▶ _YOUR TASKS_
**a)** Summarize the passage on JDBC data source support in two sentences.
**b)** Answer these questions using the passage on JDBC data source support:
(i) What must a driver be able to provide for schema discovery?
(ii) From which server might the data source need to allow a username and password connection?
(iii) Which data source requires the database name in the connection URL?

▶ _TEXT PASSAGE_
--------------------------------

JDBC Data Source Support

When JDBC data sources are used through command line tools or data import classes, any driver class string and connection URL can be specified. The schema discovery and import processes use fairly basic JDBC functionality, so most drivers should work. For schema discovery, though, the driver needs to be able to provide ResultSetMetaData about the query result set; some drivers may not provide this functionality.

For JDBC use in the Schema Editor UI, a limited set of data sources are currently available:

  • MySQL/MariaDB
  • Apache Redshift
  • Microsoft SQL Server
  • PostgreSql

These data sources have been tested and their typical drivers are known to support features needed for schema discovery and data import.

In either case, it may be necessary to review product documentation for the data source for details about how to connect to it using a JDBC driver. For example, the data source may need to be reconfigured to allow a username and password connection from the Deephaven merge server on which the import process or Schema Editor is being run. Some drivers also have specific requirements for the connection URL: e.g., Postgres requires the database name in the connection URL, while MySQL does not.

--------------------------------

▶ _DATASET SECTION_
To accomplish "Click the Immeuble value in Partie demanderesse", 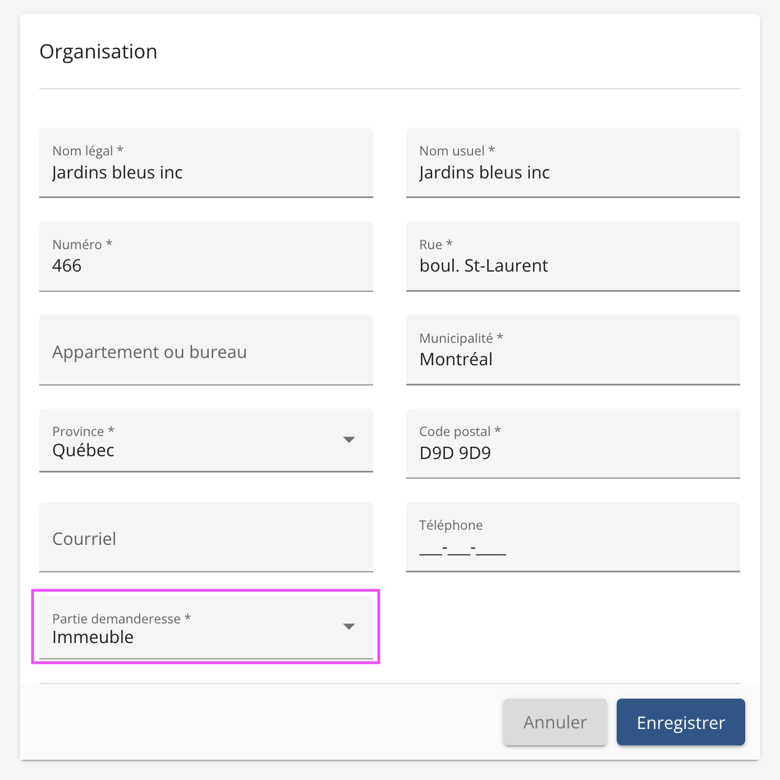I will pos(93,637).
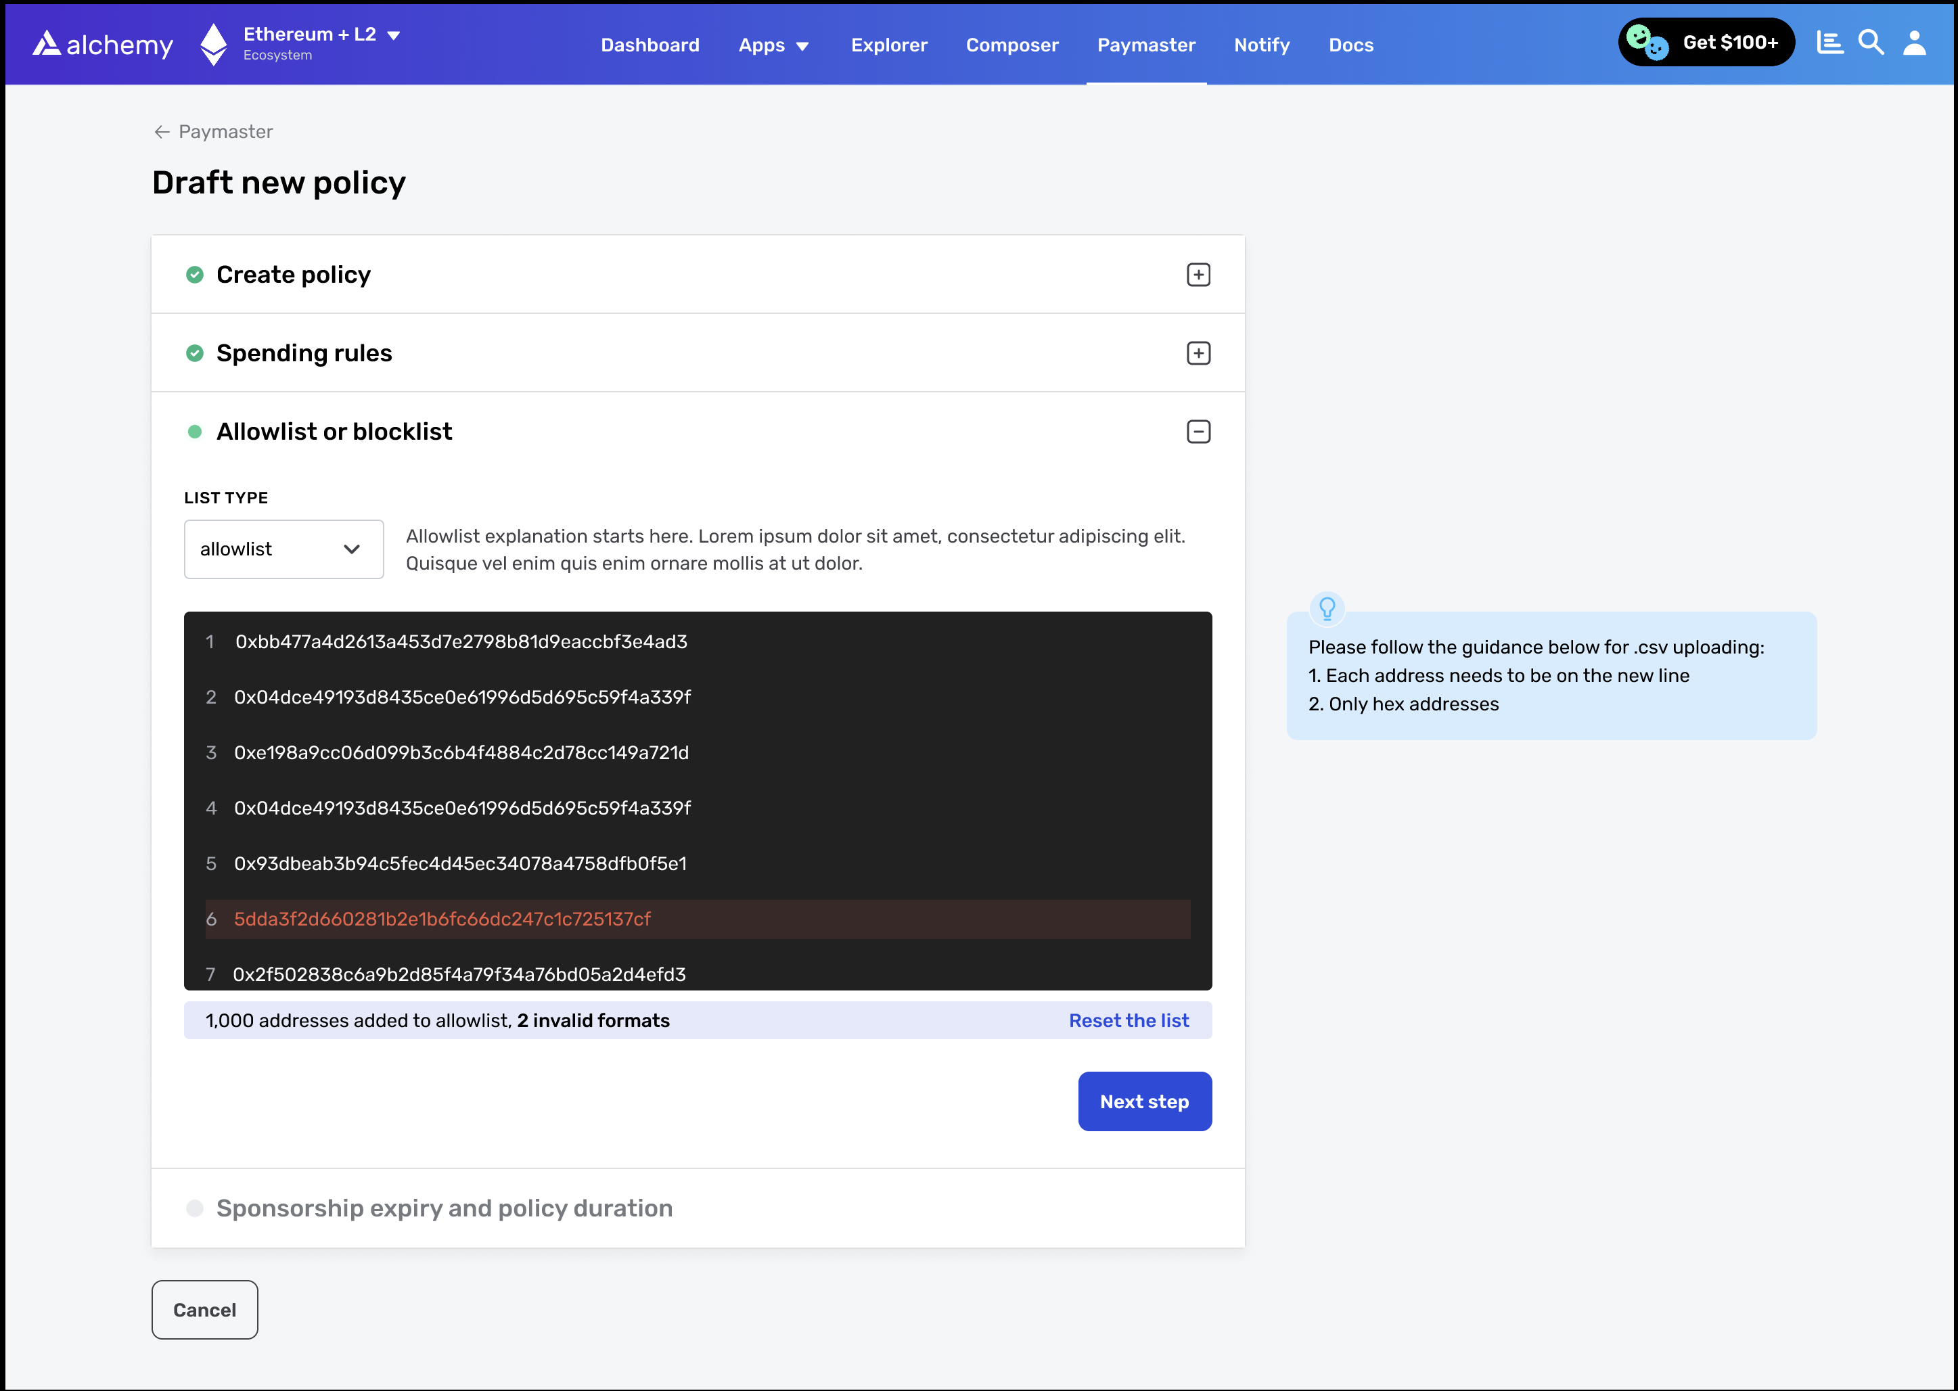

--------------------------------

▶ _ANSWERS BELOW_
**a)** Any driver class string and connection URL can be specified when JDBC data sources are used through command line tools or data import classes, but schema discovery requires a driver that can provide ResultSetMetaData about the query result set. The Schema Editor UI supports only a limited set of tested data sources, and in either case the data source's product documentation may need to be reviewed for connection details such as configuration changes or connection URL requirements.

**b)**
(i) ResultSetMetaData about the query result set.
(ii) The Deephaven merge server on which the import process or Schema Editor is being run.
(iii) Postgres.